■ **Textauszug**
━━━━━━━━━━━━━━━━━━━━

Der erste Blick führt nach Großbritannien. Im Vorreiterland im Hinblick auf Privatisierung und Liberalisierung einst staatlicher Dienstleistungen habe sich die Pflegeheimlandschaft komplett gewandelt: Standen laut Untersuchung in den Achtzigerjahren noch 60 Prozent der Betten im Angebot der Kommunen, so entfallen heute über 80 Prozent auf private Betreiber. Diese interessierten sich nicht nur für Angebote für eine betuchte Klientel, die sich ihre Pflege selbst finanziert, so die Erkenntnis. Auch Heime für schlecht situierte Menschen, für deren Versorgung die öffentliche Hand mitzahlt, blieben nicht ausgespart.

"Fragwürdige Praktiken"

Hinter den Investitionen stünden börsennotierte internationale Pflegekonzerne sowie Private Equity Fonds, Kapitalgesellschaften auf der Suche nach oft kurzfristigem Profit. Die Niedrigzinspolitik habe dazu geführt, dass viel überschüssiges Kapital auf der Suche nach lukrativen Anlagemöglichkeiten sei, erläutert Krenn: "Wir sprechen hier nicht von kleinen Gewinnen, sondern von Renditeerwartungen der Aktionäre von sieben bis acht Prozent." Wegen der Alterung der Gesellschaft garantiere der Sektor eine langfristige Nachfragesteigerung bei kalkulierbaren Marktrisiken. Denn es ist nicht zu erwarten, dass die Staaten Pflegegeld und andere finanzielle Leistungen plötzlich kappen.

Das Kunststück, trotz knapp bemessener Mittel Profite abzuschöpfen, gelinge mit "fragwürdigen Praktiken", die Krenn unter dem Titel "financial engineering" zusammenfasst. So würden den Heimbetreibern innerhalb der Firmengeflechte überhöhte Mieten oder Kreditzinsen verrechnet, "um rasch Cash zu extrahieren". Gewinne würden an Gesellschaften in Steueroasen verschoben.

━━━━━━━━━━━━━━━━━━━━

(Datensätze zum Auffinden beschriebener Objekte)
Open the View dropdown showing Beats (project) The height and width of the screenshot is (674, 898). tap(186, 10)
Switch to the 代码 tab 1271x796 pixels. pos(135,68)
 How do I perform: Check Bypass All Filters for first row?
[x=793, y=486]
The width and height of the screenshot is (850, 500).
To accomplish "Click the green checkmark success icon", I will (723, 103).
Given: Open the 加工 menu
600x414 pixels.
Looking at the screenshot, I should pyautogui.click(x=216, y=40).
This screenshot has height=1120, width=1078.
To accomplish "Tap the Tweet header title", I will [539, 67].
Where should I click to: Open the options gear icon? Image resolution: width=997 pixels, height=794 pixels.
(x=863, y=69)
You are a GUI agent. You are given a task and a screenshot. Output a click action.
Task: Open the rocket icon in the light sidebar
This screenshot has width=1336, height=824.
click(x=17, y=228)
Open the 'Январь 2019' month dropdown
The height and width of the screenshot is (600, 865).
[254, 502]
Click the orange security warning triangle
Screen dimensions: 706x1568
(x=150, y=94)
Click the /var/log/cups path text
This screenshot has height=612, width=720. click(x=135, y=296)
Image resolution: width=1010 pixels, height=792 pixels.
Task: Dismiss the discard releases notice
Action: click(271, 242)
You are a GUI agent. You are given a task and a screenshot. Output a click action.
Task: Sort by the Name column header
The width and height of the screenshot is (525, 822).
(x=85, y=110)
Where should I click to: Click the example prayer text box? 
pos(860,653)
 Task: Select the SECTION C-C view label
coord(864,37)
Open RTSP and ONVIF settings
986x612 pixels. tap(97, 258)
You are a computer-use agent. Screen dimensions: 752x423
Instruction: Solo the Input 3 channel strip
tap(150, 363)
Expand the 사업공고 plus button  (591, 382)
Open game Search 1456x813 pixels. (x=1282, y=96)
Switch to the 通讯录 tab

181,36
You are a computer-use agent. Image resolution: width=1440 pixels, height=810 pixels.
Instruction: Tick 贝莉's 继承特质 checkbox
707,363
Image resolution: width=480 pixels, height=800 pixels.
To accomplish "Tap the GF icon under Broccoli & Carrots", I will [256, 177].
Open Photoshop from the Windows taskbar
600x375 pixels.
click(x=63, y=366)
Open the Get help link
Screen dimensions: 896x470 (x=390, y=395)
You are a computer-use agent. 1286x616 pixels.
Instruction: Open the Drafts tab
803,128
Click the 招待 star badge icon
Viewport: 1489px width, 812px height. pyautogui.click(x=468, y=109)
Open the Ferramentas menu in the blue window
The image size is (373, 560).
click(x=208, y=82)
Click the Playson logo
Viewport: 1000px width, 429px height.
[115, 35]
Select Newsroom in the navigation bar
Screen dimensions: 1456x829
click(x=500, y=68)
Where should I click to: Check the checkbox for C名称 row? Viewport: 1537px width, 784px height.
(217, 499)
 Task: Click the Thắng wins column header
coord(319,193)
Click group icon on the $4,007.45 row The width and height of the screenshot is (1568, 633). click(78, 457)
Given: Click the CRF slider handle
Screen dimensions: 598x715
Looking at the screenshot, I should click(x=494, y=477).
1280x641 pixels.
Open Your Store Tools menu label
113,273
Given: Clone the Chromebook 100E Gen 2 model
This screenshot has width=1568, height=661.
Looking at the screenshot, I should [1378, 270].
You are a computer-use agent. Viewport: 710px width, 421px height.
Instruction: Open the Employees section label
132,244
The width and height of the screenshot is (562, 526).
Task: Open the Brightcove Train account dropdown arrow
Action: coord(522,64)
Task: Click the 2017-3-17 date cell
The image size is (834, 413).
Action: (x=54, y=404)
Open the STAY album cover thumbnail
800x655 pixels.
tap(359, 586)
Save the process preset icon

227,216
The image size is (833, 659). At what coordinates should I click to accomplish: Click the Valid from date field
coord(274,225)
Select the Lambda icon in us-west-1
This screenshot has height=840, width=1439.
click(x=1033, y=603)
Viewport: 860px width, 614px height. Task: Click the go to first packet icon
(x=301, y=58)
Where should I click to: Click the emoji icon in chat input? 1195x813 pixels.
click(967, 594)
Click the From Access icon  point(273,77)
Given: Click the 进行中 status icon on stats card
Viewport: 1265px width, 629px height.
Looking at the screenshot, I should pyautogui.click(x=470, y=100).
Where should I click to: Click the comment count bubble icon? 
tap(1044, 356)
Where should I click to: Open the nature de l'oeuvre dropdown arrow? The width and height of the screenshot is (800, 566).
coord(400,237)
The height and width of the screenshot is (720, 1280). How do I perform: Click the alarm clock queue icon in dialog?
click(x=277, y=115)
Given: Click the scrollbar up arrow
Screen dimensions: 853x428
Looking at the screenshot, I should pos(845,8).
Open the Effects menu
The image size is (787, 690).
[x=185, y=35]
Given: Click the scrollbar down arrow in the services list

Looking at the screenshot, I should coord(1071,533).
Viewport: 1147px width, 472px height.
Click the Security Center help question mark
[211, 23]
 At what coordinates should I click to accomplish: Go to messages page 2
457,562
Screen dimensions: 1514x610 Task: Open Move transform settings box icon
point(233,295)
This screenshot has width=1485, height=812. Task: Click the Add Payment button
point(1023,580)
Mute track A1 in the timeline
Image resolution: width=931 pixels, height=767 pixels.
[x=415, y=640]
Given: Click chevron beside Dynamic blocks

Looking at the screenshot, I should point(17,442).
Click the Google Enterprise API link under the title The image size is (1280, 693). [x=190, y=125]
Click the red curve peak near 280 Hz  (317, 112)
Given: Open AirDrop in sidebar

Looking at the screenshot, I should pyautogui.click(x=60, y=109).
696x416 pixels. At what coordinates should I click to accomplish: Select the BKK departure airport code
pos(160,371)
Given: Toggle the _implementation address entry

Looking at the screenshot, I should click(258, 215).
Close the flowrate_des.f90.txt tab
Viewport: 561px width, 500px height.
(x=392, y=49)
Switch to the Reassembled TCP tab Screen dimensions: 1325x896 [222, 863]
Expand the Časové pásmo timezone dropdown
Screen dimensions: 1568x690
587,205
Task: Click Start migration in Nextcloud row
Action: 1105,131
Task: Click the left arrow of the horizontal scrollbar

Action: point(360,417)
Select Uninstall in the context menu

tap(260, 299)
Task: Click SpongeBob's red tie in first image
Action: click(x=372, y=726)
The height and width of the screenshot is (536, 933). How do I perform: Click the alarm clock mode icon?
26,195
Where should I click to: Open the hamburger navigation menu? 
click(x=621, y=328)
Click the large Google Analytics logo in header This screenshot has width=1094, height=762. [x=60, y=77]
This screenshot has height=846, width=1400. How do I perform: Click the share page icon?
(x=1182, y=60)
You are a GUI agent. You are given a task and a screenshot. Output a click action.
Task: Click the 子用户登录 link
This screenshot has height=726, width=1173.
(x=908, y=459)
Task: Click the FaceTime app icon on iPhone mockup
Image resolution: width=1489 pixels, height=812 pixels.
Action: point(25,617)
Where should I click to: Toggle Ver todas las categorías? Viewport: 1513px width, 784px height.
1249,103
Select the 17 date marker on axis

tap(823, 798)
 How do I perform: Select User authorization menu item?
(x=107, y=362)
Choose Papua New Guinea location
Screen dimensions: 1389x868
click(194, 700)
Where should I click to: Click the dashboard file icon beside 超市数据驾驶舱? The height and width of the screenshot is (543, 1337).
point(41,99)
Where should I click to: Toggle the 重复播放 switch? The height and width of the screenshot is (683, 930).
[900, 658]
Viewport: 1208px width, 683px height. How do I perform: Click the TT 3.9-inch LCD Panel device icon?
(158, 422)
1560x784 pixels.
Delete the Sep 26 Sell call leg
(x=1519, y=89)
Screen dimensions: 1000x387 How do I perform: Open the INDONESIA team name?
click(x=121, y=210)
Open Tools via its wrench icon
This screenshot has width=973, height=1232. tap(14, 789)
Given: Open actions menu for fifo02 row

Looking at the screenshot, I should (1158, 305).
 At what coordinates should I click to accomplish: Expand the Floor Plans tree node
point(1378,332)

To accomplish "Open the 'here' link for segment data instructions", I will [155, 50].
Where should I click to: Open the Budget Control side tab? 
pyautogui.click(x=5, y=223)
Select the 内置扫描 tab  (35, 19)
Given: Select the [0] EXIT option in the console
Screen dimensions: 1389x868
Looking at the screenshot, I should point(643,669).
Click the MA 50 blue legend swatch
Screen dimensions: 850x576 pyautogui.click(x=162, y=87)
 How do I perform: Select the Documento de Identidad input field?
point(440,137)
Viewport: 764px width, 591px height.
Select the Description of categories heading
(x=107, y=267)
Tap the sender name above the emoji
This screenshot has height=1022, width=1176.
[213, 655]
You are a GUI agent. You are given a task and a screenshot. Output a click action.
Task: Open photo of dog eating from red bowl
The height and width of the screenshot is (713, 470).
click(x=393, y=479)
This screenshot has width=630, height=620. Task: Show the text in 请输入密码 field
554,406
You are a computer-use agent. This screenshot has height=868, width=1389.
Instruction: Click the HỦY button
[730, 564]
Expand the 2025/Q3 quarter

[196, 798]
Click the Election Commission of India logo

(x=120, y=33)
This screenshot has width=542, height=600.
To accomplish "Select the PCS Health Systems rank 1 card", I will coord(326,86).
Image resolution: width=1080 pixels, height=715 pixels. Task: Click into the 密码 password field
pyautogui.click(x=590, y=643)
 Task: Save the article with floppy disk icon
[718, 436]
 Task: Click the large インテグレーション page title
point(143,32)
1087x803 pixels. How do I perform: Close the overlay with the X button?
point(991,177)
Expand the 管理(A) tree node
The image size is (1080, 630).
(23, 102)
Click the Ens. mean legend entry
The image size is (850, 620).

━━━━━━━━━━━━━━━━━━━━

■ **Was zu tun ist**
1. Gib einen Abschnitt aus dem Textauszug über Pflegeheime wortgetreu wieder, beginnend bei „Der erste Blick“ und endend bei „blieben nicht ausgespart.“.
2. Beantworte anhand des Textauszugs über Pflegeheime diese Fragen:
(a) Wie viel Prozent der Betten standen in Großbritannien in den Achtzigerjahren im Angebot der Kommunen?
(b) Welche Renditeerwartungen der Aktionäre nennt Krenn?
(c) Wohin werden laut Text Gewinne verschoben?
3. Knüpfe an den Textauszug über Pflegeheime an und schreibe ihn nach seinem letzten Satz weiter.

■ **Antworten je Aufgabe**
1.
Der erste Blick führt nach Großbritannien. Im Vorreiterland im Hinblick auf Privatisierung und Liberalisierung einst staatlicher Dienstleistungen habe sich die Pflegeheimlandschaft komplett gewandelt: Standen laut Untersuchung in den Achtzigerjahren noch 60 Prozent der Betten im Angebot der Kommunen, so entfallen heute über 80 Prozent auf private Betreiber. Diese interessierten sich nicht nur für Angebote für eine betuchte Klientel, die sich ihre Pflege selbst finanziert, so die Erkenntnis. Auch Heime für schlecht situierte Menschen, für deren Versorgung die öffentliche Hand mitzahlt, blieben nicht ausgespart.

2.
(a) 60 Prozent
(b) Sieben bis acht Prozent
(c) An Gesellschaften in Steueroasen

3.
Aus Kostendruck bei Pflege sparen

Weil dafür aber erst einmal Überschüsse erwirtschaftet werden müssen, drängt sich der Gedanke auf, dass im Gegenzug bei der Qualität in den Heimen gespart wird. Bislang gebe es zu wenige wissenschaftliche Erkenntnisse, um Verallgemeinerungen zu erlauben, relativiert Krenn. Doch anhand der vorliegenden Indizien könne man davon ausgehen, "dass der Kostendruck zu Abstrichen bei den Investitionen und der Pflege führt".

Wehren könnten sich Betroffene nur bedingt: Weil es in vielen Regionen an Betten mangelt, können Unzufriedene nicht einfach das Heim wechseln. Viele Bewohnerinnen und Bewohner tun sich, etwa weil sie an Demenz leiden, ohnehin schwer, für ihre Rechte einzutreten.

Anzeichen für Spardruck fanden die Forscher auch bei den Arbeitsbedingungen. Nicht nur in Großbritannien, auch im ebenso untersuchten Deutschland liege das Gehaltsniveau der privaten Anbieter unter dem der (wenigen) öffentlichen.

Profite abgeschöpft

Überdies führten die "aggressiven Geschäftsmodelle" zu wirtschaftlicher Instabilität, fügt Krenn an und verweist auf die Konkurse zweier großer Pflegeheimbetreiber in Großbritannien: "Das gefährdet eine verlässliche Versorgung mit Pflegeleistungen." Komme es zu einem Crash, seien die Profite aber längst in Steuerparadiese verschoben. Die verschachtelten Unternehmenskonstruktionen erschwerten öffentliche Kontrolle.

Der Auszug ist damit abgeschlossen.